使用 ValueProvider 从 Dataflow 模板读取 BigQuery 时出现异常

Exception when reading BigQuery from Dataflow template using ValueProvider

我正在尝试创建一个模板以从 BigQuery 中读取,不幸的是我在尝试构建模板时遇到异常。

An exception occured while executing the Java class. Cannot call validate if table is dynamically set.
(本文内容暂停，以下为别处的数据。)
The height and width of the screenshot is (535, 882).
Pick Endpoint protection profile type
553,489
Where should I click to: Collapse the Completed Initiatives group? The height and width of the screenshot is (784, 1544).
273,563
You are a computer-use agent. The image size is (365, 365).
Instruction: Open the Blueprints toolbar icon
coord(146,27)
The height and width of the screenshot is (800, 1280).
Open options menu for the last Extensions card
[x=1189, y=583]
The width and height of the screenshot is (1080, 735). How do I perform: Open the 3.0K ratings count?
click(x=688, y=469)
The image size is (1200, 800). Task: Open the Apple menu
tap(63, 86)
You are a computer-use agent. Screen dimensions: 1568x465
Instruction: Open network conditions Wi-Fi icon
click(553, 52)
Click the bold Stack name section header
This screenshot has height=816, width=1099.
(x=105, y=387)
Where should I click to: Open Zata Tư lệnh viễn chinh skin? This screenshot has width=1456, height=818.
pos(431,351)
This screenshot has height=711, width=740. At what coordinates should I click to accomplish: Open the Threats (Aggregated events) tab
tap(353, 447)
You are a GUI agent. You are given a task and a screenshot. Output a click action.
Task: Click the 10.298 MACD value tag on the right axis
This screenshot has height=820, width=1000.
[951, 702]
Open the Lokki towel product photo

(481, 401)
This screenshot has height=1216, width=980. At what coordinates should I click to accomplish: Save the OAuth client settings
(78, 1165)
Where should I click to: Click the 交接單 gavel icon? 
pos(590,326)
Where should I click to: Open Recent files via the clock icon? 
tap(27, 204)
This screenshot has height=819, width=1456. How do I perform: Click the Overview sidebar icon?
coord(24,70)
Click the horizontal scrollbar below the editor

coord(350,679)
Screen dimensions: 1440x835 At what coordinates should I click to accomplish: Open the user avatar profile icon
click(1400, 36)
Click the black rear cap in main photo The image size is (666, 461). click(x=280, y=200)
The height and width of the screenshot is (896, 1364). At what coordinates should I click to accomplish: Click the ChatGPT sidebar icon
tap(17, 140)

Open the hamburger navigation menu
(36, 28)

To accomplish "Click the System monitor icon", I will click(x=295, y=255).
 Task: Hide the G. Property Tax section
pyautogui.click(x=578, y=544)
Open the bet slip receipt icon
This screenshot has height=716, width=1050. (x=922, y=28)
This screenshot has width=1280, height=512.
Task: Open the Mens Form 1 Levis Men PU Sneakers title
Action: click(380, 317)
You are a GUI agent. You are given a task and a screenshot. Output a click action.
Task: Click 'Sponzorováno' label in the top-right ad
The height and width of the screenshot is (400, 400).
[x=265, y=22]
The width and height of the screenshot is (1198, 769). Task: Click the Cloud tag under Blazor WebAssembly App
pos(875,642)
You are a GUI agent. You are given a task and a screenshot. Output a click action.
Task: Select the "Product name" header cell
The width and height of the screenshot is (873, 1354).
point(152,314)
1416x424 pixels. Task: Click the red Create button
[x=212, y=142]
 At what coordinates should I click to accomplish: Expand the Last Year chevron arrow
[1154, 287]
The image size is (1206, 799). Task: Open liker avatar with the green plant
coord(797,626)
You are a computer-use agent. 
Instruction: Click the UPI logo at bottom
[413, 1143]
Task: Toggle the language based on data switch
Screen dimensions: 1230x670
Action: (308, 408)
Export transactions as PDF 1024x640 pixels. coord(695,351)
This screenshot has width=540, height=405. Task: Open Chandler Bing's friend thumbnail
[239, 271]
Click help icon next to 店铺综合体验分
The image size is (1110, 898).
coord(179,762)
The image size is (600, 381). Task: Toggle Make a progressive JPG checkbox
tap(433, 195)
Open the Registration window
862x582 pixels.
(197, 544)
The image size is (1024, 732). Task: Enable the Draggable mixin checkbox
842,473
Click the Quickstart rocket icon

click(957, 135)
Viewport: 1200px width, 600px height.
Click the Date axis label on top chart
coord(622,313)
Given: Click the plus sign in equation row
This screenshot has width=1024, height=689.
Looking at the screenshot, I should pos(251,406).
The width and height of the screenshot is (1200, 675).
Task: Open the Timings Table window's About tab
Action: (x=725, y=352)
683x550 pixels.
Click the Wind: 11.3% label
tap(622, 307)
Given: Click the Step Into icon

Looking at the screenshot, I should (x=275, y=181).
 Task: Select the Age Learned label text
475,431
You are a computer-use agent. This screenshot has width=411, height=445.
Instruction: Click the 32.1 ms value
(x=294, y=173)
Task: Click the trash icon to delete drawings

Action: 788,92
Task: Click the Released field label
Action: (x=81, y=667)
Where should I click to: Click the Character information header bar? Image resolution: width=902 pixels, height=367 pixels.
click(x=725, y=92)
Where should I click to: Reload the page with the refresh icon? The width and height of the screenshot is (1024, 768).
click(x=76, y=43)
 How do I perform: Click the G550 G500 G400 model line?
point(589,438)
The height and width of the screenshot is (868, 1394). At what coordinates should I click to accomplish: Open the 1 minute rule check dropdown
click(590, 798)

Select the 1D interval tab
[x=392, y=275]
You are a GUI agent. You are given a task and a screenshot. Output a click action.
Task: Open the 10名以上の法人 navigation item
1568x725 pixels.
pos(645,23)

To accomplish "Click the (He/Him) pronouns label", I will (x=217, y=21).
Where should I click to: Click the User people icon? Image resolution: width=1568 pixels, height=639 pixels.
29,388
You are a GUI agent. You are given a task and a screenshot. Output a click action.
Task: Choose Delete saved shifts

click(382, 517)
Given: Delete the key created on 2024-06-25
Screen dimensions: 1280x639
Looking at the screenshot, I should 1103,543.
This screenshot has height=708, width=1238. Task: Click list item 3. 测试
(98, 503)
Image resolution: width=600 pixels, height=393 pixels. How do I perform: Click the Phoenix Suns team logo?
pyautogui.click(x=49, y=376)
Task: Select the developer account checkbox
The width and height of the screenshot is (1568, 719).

正在阅读 the documentation,似乎在从批处理模板读取 BigQuery 时调用了一个特殊函数:

Note: If you want to run a batch pipeline that reads from BigQuery, you must use .withTemplateCompatibility() on all BigQuery reads.

所以,这是我的代码片段:

PCollection<Discount> discountFromBigQuery = p.apply("Parse Discounts from BigQuery", BigQueryIO.read((SerializableFunction<SchemaAndRecord, Discount>) record -> {
        GenericRecord row = record.getRecord();
        return new Discount(row);
    }).withTemplateCompatibility().from(options.getBigQueryDiscountPath()).withCoder(SerializableCoder.of(Discount.class)));

显然,options.getBigQueryDiscountPath()ValueProvider<String>

那么,我怎样才能摆脱这个错误并模板化 BigQuery 读取部分?

这是我使用的 Maven 依赖项:

<dependency>
    <groupId>org.apache.beam</groupId>
    <artifactId>beam-sdks-java-core</artifactId>
    <version>2.8.0</version>
</dependency>
<dependency>
    <groupId>org.apache.beam</groupId>
    <artifactId>beam-sdks-java-io-google-cloud-platform</artifactId>
    <version>2.8.0</version>
</dependency>
<dependency>
    <groupId>com.google.cloud.dataflow</groupId>
    <artifactId>google-cloud-dataflow-java-sdk-all</artifactId>
    <version>2.5.0</version>
</dependency>

我相信您遇到的错误已定义 here。请注意解释,其中提到

Note that a table or query check can fail if the table or dataset are created by earlier stages of the pipeline or if a query depends on earlier stages of a pipeline.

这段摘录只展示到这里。